(Elenco dei compiti):
[A] Modifica la parte dell'elenco che va dalla riga contenente "Moses Luster &" alla riga contenente "Nialler9 (568, 2333)", entrambe incluse. Sostituisci "Older Post" con "Earlier Post" senza cambiare nient'altro e riporta soltanto queste righe.
[B] Riprendi il brano sui giovani e la questione climatica e continualo dopo la sua ultima frase.

(Brano del documento):
━━━━━━━━━━━━━━━━━━━━━━━━━━━━━━

Su tutti questi fronti continuiamo, da troppo tempo, ad essere molto più deboli rispetto alle altre economie avanzate con le quali ci confrontiamo, con conseguenti squilibri che vincolano al ribasso sviluppo e benessere futuro.

Clima: i giovani sono protagonisti

I giovani ci sono e ci credono. Sono sempre di meno ma vogliono contare di più. Non sono facili da trovare dove ci si aspetta che siano, ma mostrano una grande voglia di protagonismo negli ambiti in cui sentono di poter fare la differenza a modo loro.

Vogliono soprattutto esserci dove le cose accadono, dove ci sono questioni considerate centrali per il proprio tempo, dove serve la loro spinta per superare limiti e storture di sistema. Lo si è visto recentemente nella mobilitazione spontanea a favore delle zone alluvionate, lo si riscontra sui temi dell’ambiente e dei diritti, lo si è osservato nella protesta per gli alti affitti universitari. L’elemento comune è il sentire una chiamata a farsi soggetti attivi in modo collettivo nel migliorare una realtà critica con il proprio contributo distintivo, portando le proprie sensibilità e istanze.

La questione ambientale, in particolare, è posta dai giovani come priorità. E’ diventata parte dell’identità generazionale per l’urgenza con la quale è posta e le modalità sperimentate per portarla al centro dell’attenzione pubblica. Se esistono elementi di discontinuità rispetto a come il cambiamento climatico è stato considerato e gestito dalle generazioni precedenti questo non significa che venga considerato un tema di conflitto generazionale. Va anche considerato che l’universo dei giovani è composto da diverse galassie, non da un gruppo monolitico e monopensiero, e al suo interno le posizioni sono articolate, frutto di un pensiero critico complesso ove si riflettono, verosimilmente, esperienze di vita, considerazioni personali, familiari e sociali. Anche rispetto alla radicalità delle azioni da intraprendere, le posizioni sono diverse.

━━━━━━━━━━━━━━━━━━━━━━━━━━━━━━

(Voci estratte):

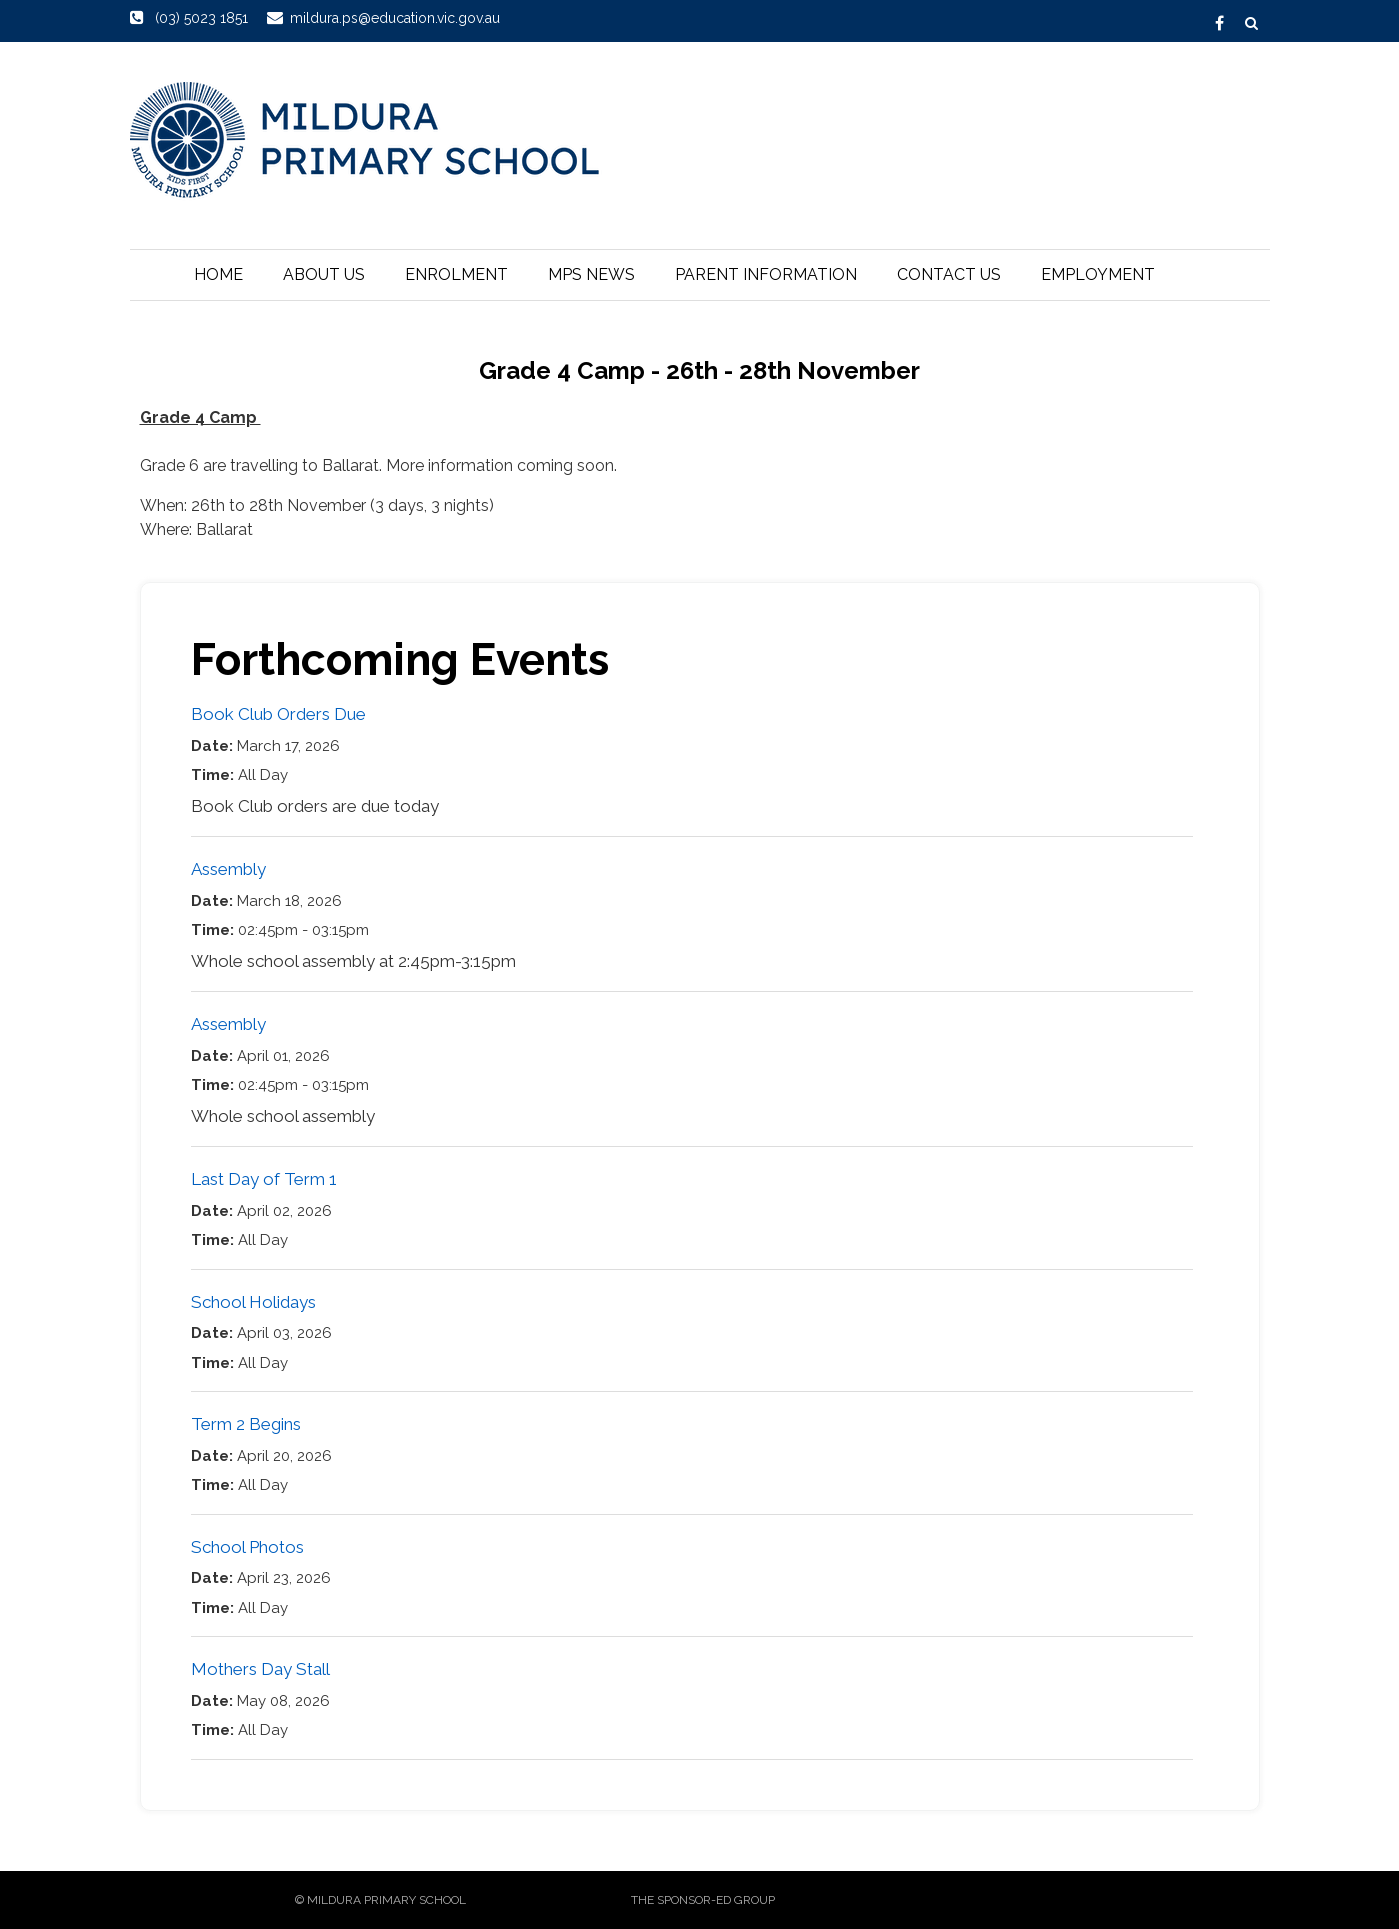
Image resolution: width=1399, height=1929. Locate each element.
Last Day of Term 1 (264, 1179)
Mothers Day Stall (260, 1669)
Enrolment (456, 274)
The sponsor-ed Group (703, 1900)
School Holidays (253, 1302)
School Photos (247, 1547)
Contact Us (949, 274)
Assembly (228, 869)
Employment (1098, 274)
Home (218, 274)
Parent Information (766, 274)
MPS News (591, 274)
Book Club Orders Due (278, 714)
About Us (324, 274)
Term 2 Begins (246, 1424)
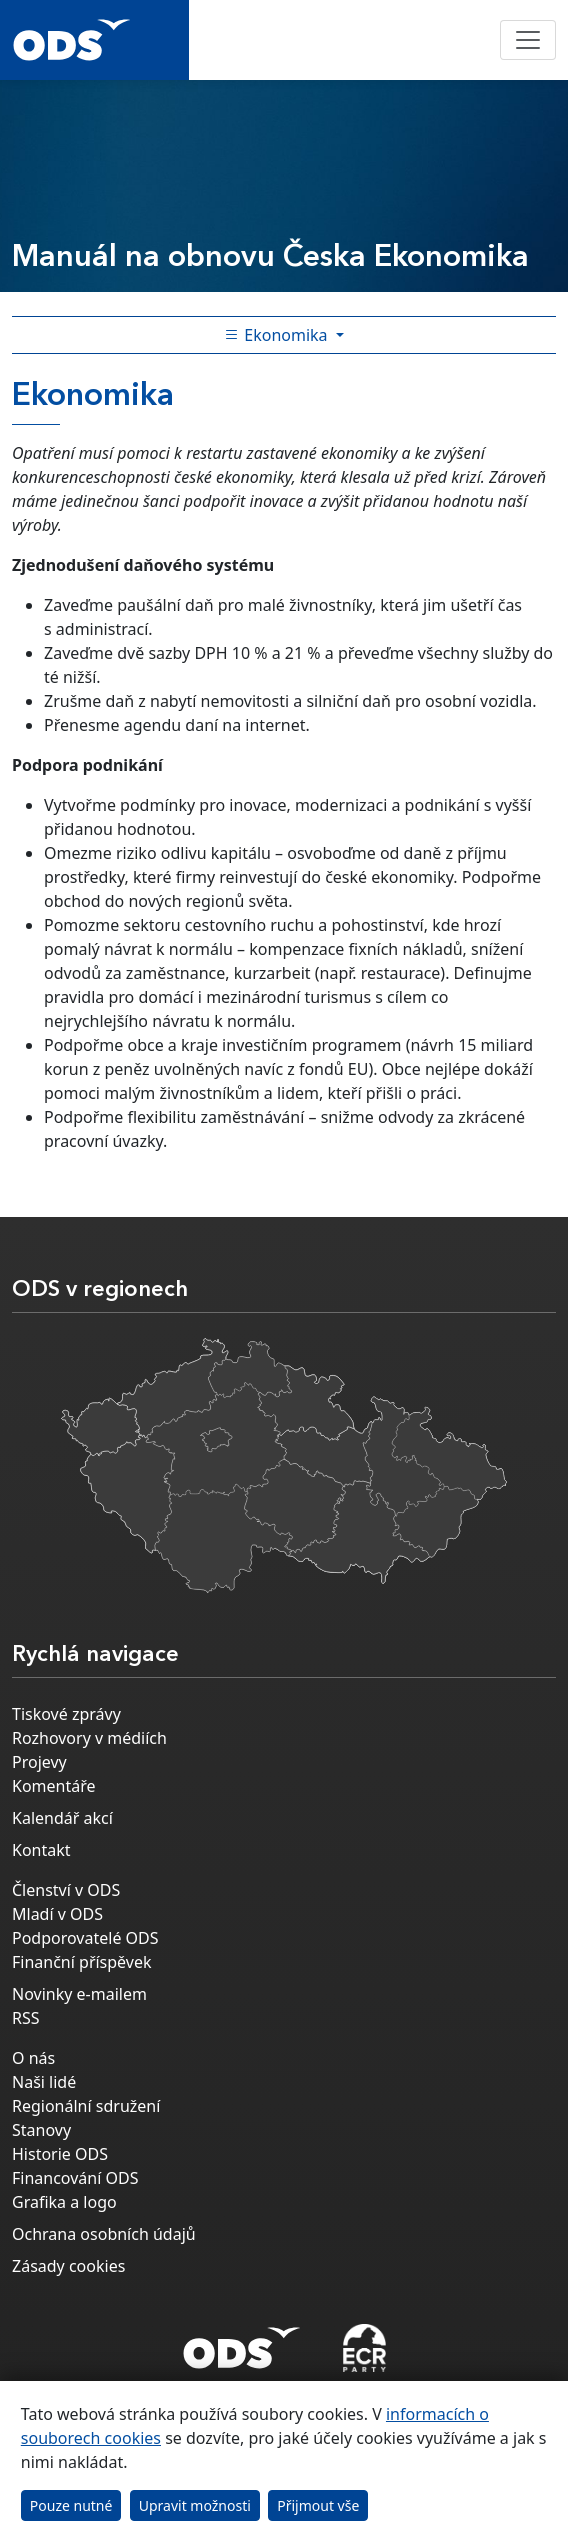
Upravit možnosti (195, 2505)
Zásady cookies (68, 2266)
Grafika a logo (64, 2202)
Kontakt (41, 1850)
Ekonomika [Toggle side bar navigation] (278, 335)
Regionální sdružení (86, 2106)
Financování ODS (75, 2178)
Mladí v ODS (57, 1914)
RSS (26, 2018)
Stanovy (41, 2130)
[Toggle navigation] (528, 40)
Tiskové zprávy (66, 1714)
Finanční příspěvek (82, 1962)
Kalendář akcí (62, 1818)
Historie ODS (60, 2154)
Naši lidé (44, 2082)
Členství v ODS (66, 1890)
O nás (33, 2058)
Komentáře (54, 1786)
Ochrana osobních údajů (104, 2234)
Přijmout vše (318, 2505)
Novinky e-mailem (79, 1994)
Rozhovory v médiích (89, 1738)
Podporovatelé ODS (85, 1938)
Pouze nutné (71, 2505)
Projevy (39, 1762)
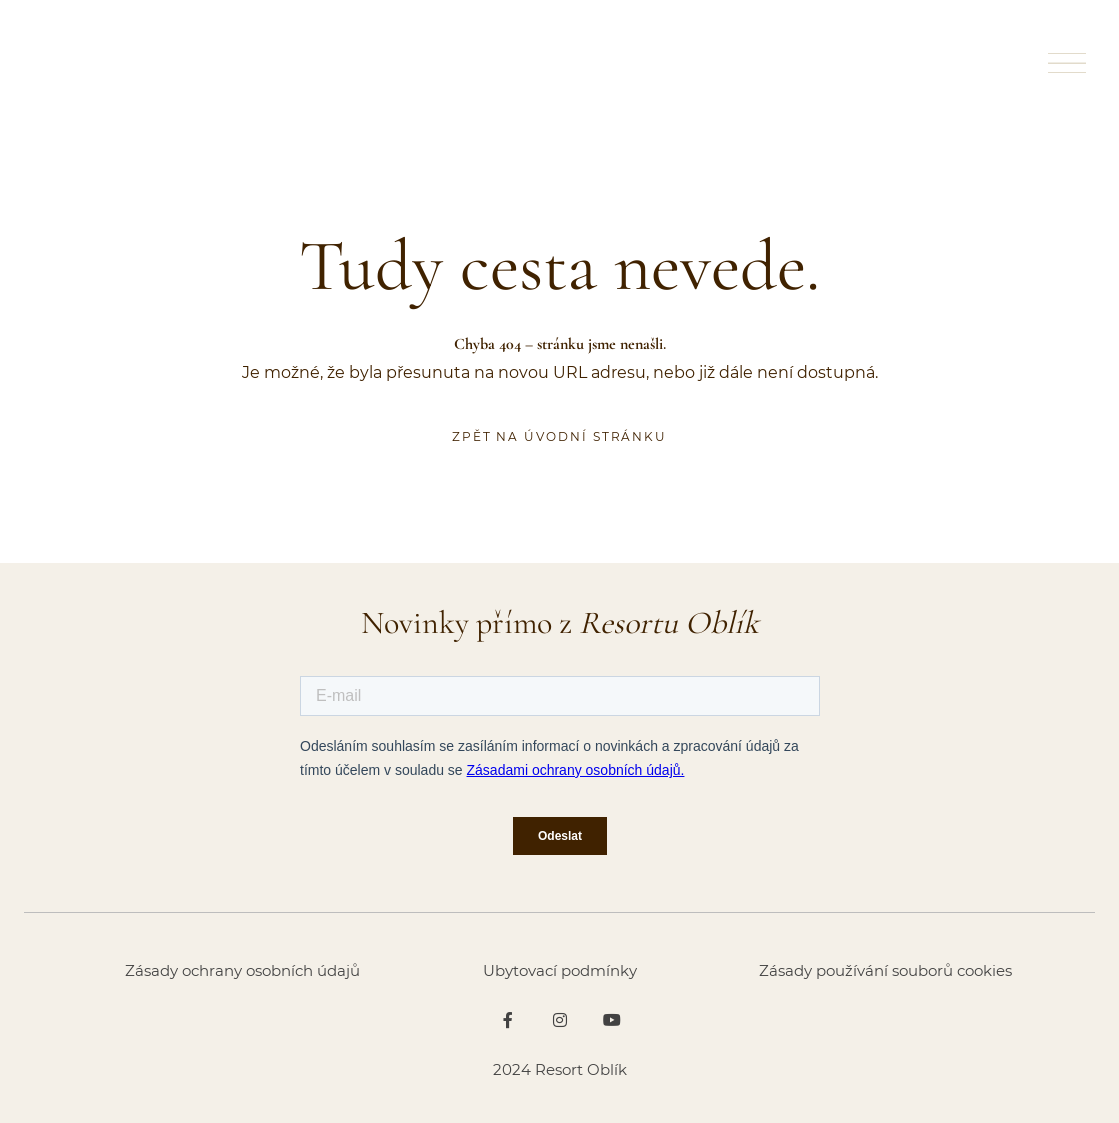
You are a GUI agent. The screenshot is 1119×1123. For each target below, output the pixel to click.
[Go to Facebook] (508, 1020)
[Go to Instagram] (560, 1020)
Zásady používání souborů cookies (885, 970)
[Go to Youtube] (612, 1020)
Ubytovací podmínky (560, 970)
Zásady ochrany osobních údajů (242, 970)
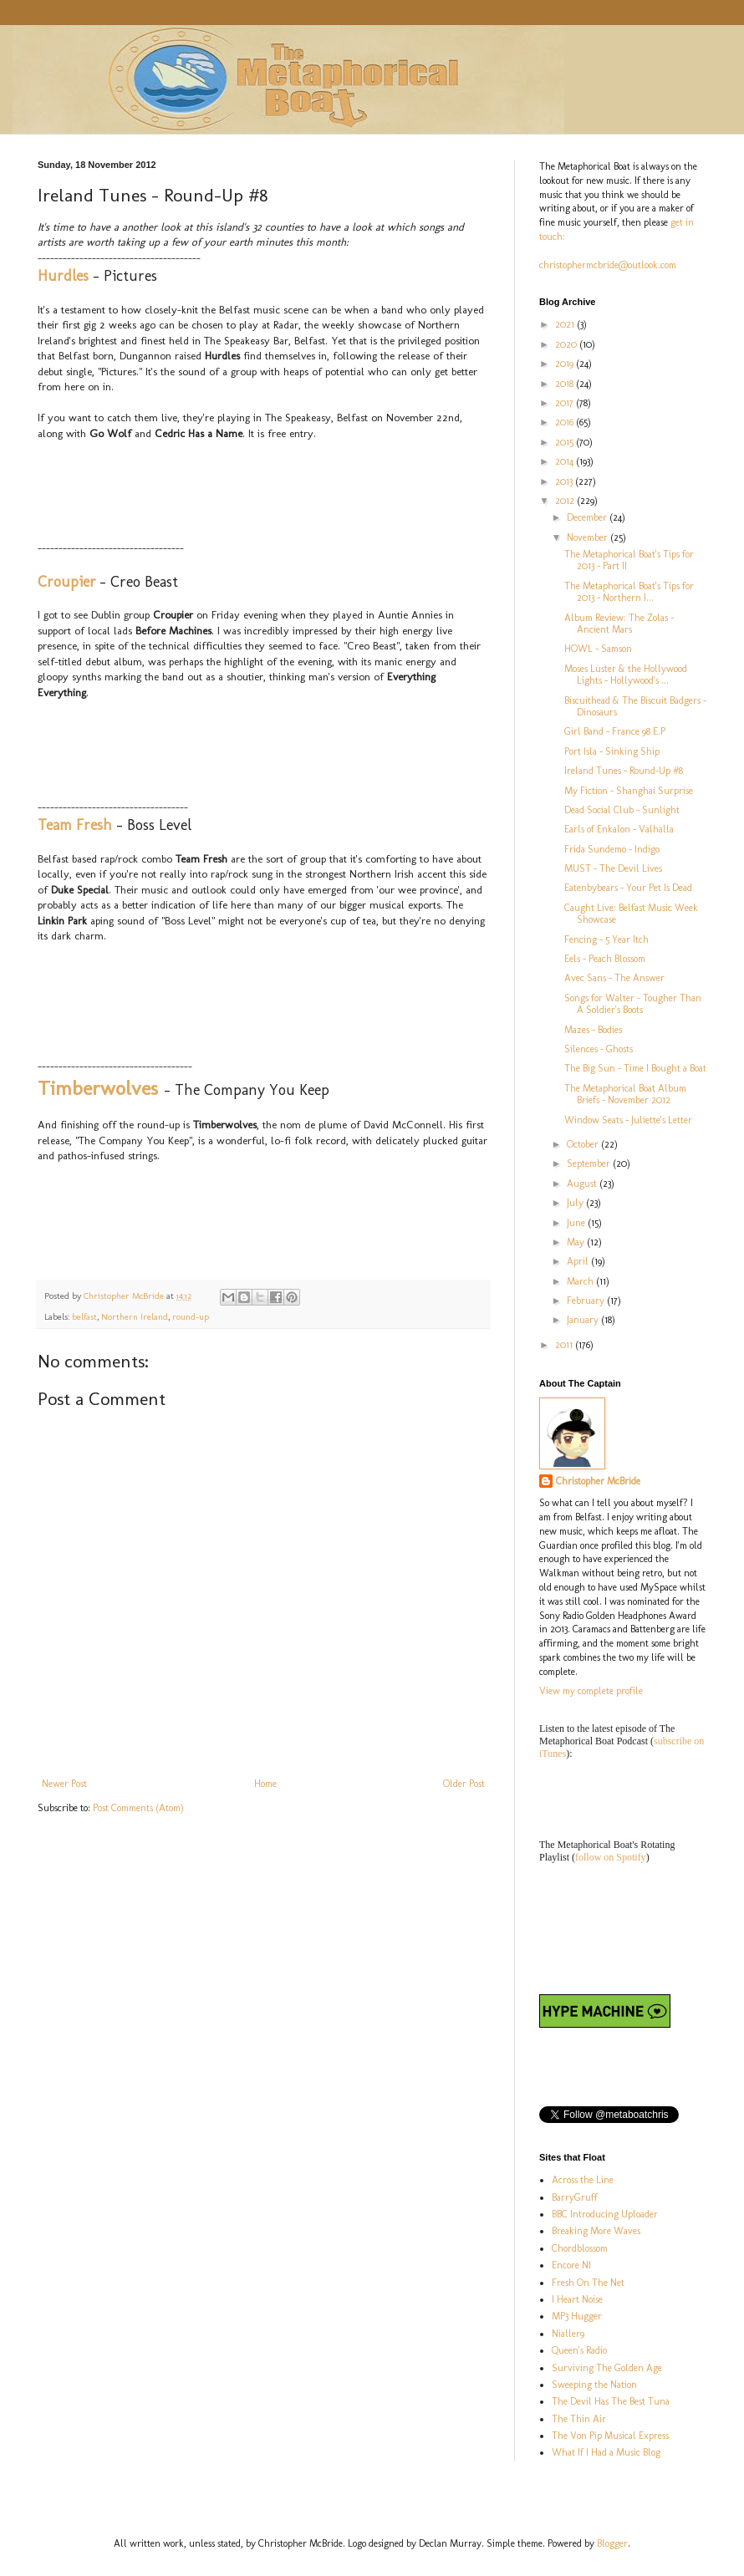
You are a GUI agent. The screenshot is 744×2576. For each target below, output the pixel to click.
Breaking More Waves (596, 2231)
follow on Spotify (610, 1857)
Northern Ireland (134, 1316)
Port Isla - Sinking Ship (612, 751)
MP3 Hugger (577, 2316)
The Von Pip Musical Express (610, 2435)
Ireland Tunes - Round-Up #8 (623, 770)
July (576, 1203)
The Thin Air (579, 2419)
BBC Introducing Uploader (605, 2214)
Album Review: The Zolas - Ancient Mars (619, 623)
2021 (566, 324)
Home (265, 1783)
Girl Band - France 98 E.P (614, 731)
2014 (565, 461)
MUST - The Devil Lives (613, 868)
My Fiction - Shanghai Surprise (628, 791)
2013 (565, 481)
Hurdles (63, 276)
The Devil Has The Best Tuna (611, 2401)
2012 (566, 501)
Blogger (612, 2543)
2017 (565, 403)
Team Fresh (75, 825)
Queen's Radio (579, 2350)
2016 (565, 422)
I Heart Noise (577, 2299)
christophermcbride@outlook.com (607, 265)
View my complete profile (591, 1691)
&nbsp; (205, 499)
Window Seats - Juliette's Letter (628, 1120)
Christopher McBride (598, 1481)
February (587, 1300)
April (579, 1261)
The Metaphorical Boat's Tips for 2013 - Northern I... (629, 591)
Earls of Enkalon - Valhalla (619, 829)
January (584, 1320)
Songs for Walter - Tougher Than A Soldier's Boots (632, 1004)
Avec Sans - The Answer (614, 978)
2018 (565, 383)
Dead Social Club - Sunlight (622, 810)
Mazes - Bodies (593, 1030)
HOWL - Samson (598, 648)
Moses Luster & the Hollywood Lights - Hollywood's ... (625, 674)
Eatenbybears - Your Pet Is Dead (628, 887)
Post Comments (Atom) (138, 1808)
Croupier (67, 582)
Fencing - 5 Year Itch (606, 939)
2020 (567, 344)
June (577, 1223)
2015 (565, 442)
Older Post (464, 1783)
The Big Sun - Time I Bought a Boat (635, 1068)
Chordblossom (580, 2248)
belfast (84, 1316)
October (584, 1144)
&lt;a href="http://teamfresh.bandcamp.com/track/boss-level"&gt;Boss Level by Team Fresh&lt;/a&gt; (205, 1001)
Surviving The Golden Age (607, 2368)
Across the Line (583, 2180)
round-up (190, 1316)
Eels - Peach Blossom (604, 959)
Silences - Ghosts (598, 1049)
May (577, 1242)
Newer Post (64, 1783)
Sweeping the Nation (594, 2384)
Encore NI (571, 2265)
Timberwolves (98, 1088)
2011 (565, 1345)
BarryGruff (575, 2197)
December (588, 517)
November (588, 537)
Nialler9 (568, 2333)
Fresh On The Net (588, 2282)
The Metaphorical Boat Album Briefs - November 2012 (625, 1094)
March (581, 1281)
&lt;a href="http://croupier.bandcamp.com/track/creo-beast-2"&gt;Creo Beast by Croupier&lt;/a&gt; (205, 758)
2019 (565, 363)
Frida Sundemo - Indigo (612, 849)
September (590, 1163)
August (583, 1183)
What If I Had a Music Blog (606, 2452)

━━━━━━━━━━━━━━━━━━━━━━━━━━━━━━

(Risultati):
[A]
Moses Luster & the Hollywood Lights - Hollywood's ... (625, 674)
Eatenbybears - Your Pet Is Dead (628, 887)
Post Comments (Atom) (138, 1808)
Croupier (67, 582)
Fencing - 5 Year Itch (606, 939)
2020 (567, 344)
June (577, 1223)
2015 (565, 442)
Earlier Post (464, 1783)
The Big Sun - Time I Bought a Boat (635, 1068)
Chordblossom (580, 2248)
belfast (84, 1316)
October (584, 1144)
&lt;a href="http://teamfresh.bandcamp.com/track/boss-level"&gt;Boss Level by Team Fresh&lt;/a&gt; (205, 1001)
Surviving The Golden Age (607, 2368)
Across the Line (583, 2180)
round-up (190, 1316)
Eels - Peach Blossom (604, 959)
Silences - Ghosts (598, 1049)
May (577, 1242)
Newer Post (64, 1783)
Sweeping the Nation (594, 2384)
Encore NI (571, 2265)
Timberwolves (98, 1088)
2011 (565, 1345)
BarryGruff (575, 2197)
December (588, 517)
November (588, 537)
Nialler9 (568, 2333)

[B]
I dati dell’indagine realizzata da Ipsos per l’Osservatorio giovani dell’Istituto Toniolo e in collaborazione con il Corriere della Sera, evidenziano in modo chiaro come l’attenzione alla questione riguardi certamente in modo distintivo i giovani, ma imponga un impegno traversale e condiviso. Richiede che tutti si rimettano in discussione: nei comportamenti personali, nell’azione pubblica e nel modello di sviluppo.

Ecco allora che oltre il 60% dei rispondenti auspica che la questione sia gestita insieme da tutte le generazioni, in un costante dialogo e confronto. Riguardo, poi, alla responsabilità del raggiungimento e consolidamento dello sviluppo sostenibile le risposte dei giovani si suddividono in tre blocchi pressoché equivalenti: per circa un terzo degli intervistati lo sviluppo sostenibile dipende dalle scelte quotidiane dei singoli cittadini, per un terzo dalle aziende, per un terzo, infine, dalla politica. Chiedono, implicitamente, un’alleanza – o almeno una sinergia – tra istituzioni, imprese e cittadini per un traguardo comune.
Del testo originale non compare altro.